Desde la primera secuencia las estrategias visuales, a todo color, que conforman Diarios de Otsoga, contribuyen a crear una atmósfera extasiada cuyo propósito desconocemos. Tras esta triunfal entrada, que convoca la vida, todo se calma y el relato comienza su marcha hacia atrás. Es una táctica que evoca los días de pandemia cuando el mundo, de pronto, se detuvo y repetíamos los mismos gestos y las mismas palabras. De ahí que, en un estado de deslumbramiento, los personajes reproduzcan sus líneas volviendo, una y otra vez, sobre las mismas conversaciones. No es que sea una maniobra extraña. Tiene mucho del carácter exótico que Pasolini imprimió en algunas de sus obras. También se juega con el tabú, que además remite a una de las primeras experiencias cinematográficas de Miguel Gomes. Un beso que reivindica su lugar como un archivo de la memoria en circunstancias en las que besar significaba contagiar.
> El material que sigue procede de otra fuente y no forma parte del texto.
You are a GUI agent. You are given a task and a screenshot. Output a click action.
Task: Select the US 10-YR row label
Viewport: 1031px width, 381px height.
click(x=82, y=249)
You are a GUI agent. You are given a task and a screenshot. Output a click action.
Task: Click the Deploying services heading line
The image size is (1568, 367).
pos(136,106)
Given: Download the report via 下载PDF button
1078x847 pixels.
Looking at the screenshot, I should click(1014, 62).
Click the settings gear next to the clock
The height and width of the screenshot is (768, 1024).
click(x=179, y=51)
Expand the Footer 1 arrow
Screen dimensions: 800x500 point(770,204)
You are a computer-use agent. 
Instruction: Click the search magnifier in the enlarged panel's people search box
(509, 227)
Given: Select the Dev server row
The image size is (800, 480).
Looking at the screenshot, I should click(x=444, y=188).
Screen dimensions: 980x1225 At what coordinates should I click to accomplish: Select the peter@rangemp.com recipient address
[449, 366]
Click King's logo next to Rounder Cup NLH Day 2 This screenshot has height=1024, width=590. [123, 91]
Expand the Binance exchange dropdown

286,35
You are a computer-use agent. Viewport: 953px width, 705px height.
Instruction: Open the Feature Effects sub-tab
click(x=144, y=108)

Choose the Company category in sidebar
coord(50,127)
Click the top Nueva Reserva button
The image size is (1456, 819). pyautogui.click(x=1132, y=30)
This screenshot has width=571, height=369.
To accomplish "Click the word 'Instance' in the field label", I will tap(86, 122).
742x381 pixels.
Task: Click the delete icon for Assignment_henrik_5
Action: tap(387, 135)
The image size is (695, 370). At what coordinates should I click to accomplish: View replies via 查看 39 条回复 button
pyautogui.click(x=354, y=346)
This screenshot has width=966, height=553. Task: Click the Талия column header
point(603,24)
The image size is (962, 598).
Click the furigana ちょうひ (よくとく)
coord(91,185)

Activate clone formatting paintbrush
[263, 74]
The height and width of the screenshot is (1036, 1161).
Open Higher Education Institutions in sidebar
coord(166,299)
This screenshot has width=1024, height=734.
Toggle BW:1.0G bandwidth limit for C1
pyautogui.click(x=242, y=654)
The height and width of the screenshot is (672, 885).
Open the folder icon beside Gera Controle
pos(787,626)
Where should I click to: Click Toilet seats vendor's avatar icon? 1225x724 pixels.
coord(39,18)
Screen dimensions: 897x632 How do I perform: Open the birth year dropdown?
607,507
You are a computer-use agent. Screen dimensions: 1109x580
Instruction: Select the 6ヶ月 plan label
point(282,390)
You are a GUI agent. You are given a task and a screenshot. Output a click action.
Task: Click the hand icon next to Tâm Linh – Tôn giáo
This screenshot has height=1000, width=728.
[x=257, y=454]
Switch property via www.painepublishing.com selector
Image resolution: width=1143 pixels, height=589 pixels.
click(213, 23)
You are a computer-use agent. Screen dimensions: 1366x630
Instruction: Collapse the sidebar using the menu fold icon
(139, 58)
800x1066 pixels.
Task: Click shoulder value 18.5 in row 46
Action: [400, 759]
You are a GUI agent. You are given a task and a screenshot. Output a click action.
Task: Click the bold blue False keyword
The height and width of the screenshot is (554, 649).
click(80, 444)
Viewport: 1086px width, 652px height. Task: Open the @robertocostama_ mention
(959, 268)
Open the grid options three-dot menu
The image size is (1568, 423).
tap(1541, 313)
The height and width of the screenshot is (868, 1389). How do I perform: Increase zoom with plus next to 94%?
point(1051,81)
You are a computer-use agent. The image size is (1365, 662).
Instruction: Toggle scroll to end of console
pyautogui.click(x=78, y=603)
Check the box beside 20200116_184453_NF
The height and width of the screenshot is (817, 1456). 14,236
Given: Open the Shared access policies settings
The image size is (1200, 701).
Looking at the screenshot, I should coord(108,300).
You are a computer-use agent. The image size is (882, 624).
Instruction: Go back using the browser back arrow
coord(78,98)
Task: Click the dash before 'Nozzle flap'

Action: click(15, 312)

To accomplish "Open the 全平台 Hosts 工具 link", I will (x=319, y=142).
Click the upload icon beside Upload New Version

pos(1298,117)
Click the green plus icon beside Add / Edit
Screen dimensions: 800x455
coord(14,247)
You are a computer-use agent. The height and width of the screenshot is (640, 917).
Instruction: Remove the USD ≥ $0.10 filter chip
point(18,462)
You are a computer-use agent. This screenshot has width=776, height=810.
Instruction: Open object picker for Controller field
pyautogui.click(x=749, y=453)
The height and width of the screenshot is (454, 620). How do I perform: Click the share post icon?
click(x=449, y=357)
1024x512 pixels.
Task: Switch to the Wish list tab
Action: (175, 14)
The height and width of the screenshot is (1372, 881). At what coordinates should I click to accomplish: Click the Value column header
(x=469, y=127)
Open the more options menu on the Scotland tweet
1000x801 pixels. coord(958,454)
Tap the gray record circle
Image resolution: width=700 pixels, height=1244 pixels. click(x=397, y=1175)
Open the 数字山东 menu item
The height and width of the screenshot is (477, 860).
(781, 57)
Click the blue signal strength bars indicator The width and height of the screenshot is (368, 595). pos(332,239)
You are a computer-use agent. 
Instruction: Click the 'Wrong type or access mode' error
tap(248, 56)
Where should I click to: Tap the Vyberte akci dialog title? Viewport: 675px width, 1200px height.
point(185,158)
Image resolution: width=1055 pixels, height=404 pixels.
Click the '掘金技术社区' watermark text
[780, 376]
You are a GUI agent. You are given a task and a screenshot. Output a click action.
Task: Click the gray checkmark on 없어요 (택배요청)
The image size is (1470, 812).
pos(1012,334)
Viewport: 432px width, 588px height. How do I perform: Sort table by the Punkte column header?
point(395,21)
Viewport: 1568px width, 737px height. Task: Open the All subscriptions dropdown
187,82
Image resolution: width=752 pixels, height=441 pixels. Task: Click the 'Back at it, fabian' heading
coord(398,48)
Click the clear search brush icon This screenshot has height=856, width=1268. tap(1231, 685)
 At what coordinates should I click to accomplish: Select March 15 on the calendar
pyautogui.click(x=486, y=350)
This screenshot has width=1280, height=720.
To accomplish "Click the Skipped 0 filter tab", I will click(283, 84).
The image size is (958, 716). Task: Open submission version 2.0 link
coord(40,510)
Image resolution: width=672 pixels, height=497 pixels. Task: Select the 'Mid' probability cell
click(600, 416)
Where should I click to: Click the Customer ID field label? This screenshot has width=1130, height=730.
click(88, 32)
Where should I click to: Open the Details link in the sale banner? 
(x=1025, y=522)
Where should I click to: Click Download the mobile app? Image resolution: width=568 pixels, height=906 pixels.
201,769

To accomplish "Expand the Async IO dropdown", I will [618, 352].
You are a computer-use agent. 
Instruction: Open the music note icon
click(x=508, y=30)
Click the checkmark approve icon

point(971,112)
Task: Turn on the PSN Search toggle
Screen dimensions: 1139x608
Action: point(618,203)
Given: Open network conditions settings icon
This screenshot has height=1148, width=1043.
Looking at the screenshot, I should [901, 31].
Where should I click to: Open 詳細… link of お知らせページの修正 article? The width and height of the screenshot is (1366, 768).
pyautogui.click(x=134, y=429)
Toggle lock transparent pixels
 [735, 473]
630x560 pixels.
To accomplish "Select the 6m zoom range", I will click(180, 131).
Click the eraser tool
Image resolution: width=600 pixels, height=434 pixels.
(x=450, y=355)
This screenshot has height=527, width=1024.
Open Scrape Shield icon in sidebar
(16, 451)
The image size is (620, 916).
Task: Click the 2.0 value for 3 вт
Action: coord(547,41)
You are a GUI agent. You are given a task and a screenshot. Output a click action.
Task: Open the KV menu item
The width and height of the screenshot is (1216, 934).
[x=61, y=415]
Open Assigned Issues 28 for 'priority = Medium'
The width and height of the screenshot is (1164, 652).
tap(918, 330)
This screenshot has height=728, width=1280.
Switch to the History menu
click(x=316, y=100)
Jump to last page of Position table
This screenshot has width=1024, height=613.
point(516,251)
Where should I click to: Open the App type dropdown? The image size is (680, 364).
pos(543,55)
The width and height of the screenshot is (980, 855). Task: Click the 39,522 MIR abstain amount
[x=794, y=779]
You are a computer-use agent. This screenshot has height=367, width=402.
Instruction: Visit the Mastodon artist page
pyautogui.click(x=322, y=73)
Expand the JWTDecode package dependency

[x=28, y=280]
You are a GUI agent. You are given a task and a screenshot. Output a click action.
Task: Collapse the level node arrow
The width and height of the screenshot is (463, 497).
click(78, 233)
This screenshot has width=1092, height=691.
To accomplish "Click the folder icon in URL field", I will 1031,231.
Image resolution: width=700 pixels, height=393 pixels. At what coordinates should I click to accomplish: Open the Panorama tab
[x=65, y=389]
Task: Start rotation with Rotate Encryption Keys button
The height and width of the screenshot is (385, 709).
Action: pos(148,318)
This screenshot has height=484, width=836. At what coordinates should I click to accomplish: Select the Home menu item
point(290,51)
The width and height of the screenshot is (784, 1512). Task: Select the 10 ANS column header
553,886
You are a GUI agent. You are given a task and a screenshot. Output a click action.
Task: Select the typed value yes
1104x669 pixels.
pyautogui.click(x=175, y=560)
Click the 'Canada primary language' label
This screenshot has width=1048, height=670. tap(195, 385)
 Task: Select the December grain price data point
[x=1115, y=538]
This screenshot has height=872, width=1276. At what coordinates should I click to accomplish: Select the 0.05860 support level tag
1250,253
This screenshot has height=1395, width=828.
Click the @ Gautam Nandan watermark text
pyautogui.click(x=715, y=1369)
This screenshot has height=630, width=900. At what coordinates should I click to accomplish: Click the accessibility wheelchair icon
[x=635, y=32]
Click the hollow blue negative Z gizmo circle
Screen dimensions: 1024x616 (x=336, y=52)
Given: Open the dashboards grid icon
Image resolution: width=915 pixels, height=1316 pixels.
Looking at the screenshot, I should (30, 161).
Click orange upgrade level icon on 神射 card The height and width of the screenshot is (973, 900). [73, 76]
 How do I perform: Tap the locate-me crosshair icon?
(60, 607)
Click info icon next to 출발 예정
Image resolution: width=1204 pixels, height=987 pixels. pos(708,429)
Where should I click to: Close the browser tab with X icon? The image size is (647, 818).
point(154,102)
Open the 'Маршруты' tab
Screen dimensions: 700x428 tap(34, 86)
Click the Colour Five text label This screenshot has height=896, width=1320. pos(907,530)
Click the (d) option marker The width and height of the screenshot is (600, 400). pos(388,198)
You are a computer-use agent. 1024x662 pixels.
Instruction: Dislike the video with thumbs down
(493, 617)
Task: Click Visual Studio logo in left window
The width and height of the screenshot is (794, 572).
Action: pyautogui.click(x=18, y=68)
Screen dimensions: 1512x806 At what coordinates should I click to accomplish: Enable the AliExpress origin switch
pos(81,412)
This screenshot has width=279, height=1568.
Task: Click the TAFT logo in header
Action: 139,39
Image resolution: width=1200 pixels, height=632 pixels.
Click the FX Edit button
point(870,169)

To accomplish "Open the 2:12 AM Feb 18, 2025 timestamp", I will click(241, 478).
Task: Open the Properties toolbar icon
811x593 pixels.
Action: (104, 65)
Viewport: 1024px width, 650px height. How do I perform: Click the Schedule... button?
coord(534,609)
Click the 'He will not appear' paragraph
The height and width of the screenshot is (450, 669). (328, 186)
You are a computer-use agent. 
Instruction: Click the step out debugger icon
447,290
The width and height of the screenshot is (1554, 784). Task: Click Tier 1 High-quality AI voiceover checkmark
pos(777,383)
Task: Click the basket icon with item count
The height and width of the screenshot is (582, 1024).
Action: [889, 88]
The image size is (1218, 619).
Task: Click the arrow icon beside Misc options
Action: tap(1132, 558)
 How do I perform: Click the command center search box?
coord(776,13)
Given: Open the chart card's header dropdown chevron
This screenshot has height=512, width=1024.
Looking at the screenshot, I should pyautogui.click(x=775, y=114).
Diarios de Otsoga es, sumido en sus circunstancias, una reivindicación de la vida. La vida recreándose, manifestándose. Y el cine como proyecto vital que necesita del otro, de unas reglas precisas, de un juego que jugar. En todo esto la improvisación ocupa un lugar muy importante. Proponer. Escuchar. Participar. El estado de las revoluciones populares está presente en una cinta que no busca tanto ocupar un lugar en las salas de cine como dejar constancia. ¿Qué es el cine? ¿Qué cambió la pandemia? ¿Qué significa la vida después de que dejásemos de vivirla en comunidad? Debido a estas cuestiones, que están en el aire, se parte de varios objetivos muy claros. Uno propone celebrar la existencia. Hacer una fiesta. El otro, construir algo en colectividad. Trabajar con las manos. La idea de hacer una casa de mariposas se vuelve metáfora de la belleza y la fugacidad.
Asimismo, en Diarios de Otsoga hay una clara resonancia a Aquel querido mes de agosto. Las fiestas de pueblo que no se pueden hacer. El conjunto está conformado por caras conocidas en el cine de Gomes. Es un filme familiar que no se puede juzgar más que por su intención. La de participar, reflexionar y proponer. De modo retroactivo el cine vuelve a su estado original. Con una estructura muy minimalista es un ejercicio que admira la belleza de cosas que anticipan rituales de coexistencia. Como un tractor que junta al equipo en un estallido de deleite infantil para volver sobre lo andado libertando el tiempo perdido. Magistral experimento que reivindica la génesis del gesto que olvidamos. El gesto que humaniza el cine. Un cine que pretende condesar propósitos y despropósitos que nos retratan.